Ruspe a Martese di Rocca Santa Maria, nel borgo dedicato al dio Marte!

L’ultima volta che avevo visitato il borgo abbandonato di Martese, puntino indefinibile sulla mappa nei pressi dell’abitato di Rocca Santa Maria, era sempre autunno.

Ricordo il vento e la luce prodigiosa di quella domenica dello scorso anno.

Il minuscolo paese, affogato nella sterpaglia tra topi e serpenti, invitava ad un eremitaggio perfetto in simbiosi con la terra.
Le magiche sensazioni provenienti dal passato, si univano all’emozione trasmessa da un paesaggio incredibilmente bello.
L’architrave di una finestra con la data del 1772, apriva uno squarcio sulla storia.
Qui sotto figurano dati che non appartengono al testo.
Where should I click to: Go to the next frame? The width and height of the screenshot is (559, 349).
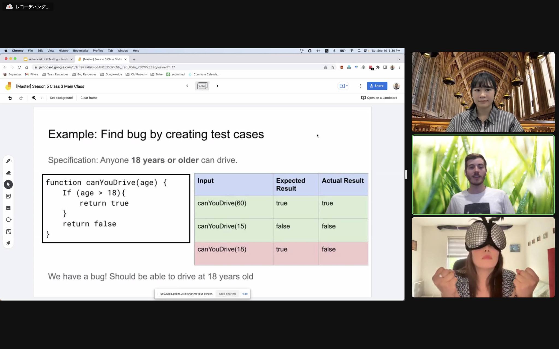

Tra un sipario e l’altro di nubi comparivano, come ciclopi di pietra, le creste del Pizzo di Moscio e del monte Gorzano.
Persino le case sventrate e ingiuriate dal tempo, il pugno di tetti crollati e i monconi di mura, destavano ammirazione.
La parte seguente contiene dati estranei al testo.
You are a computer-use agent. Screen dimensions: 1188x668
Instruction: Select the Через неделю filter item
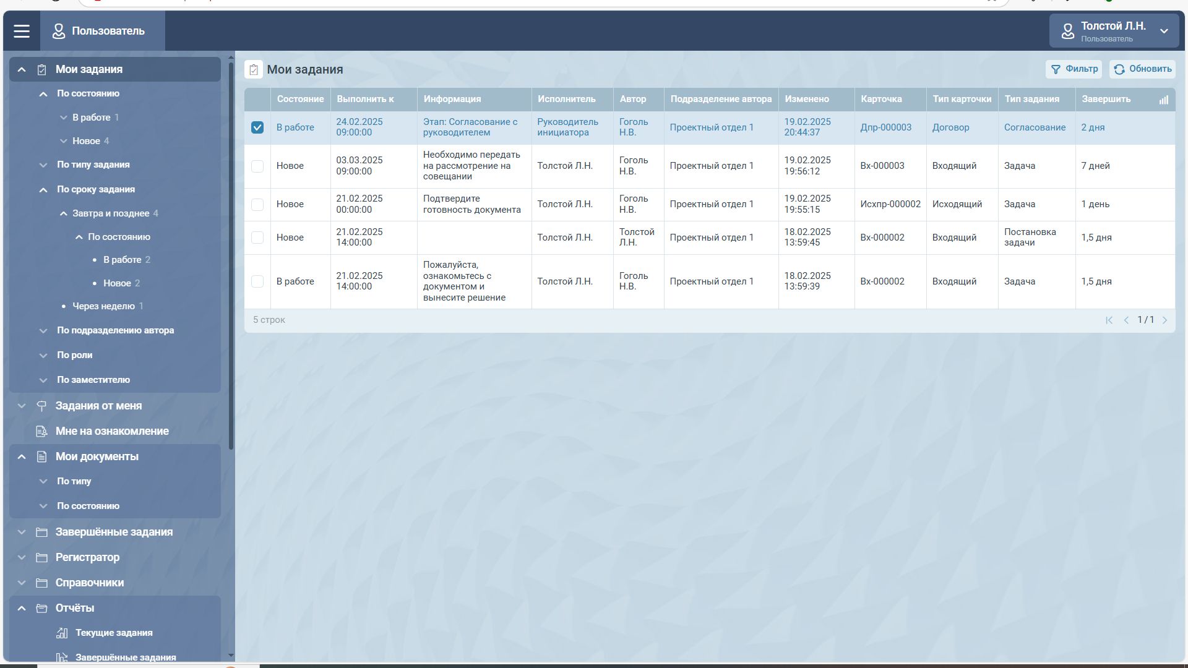click(103, 306)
Le vecchie abitazioni, irrimediabilmente mute, di una rusticità ancora orgogliosa, continuavano a trasmettere il calore di famiglie ormai scomparse.

Sui rami del vecchio fico alle porte del paese, si erano raccolti decine di uccelli selvatici che sparavano trilli incredibili e schiamazzavano come vecchie comari che riempiono del loro chiacchiericcio una piazza.

Ricordo che pensai alle parole del giornalista Paolo Rumiz che, parlando di rovine, ebbe a dire che saranno pure sinistre, ma piene di storie e che i morti fanno sempre meno paura dei vivi.

Quell’essere in una terra di nessuno, quel visitare uno spazio dove non era voluto rimanere nessuno ti eleggeva cacciatore di segreti.

Che bello che era lo sbecco di un comignolo che resisteva su di un tetto semi crollato in mezzo a un ginepraio irto di spine e cespugli di more. Pareva quasi che gli antichi inquilini proteggessero la loro privacy in questo bazar impazzito di valli e cime.

Tornarci ora e trovare le misere case imbracate come unico cubo di tufo è stato un colpo al cuore.

Martese non è più rassegnata all’abbandono.
Oggi è interamente in ristrutturazione.
Ruspe, gru e operai a lavoro squarciano il silenzio di lunghi anni.

Le maestranze che hanno realizzato l’albergo diffuso di Santo Stefano di Sessanio, stanno mutuando anche qui la fortunata esperienza aquilana.

Presto le mura scrostate e screziate di marrone con pietre in ocra di tinte ammuffite dal tempo e incredibilmente intonate con il paesaggio, lasceranno il posto a nuove abitazioni che, dicono, saranno rispettose del passato.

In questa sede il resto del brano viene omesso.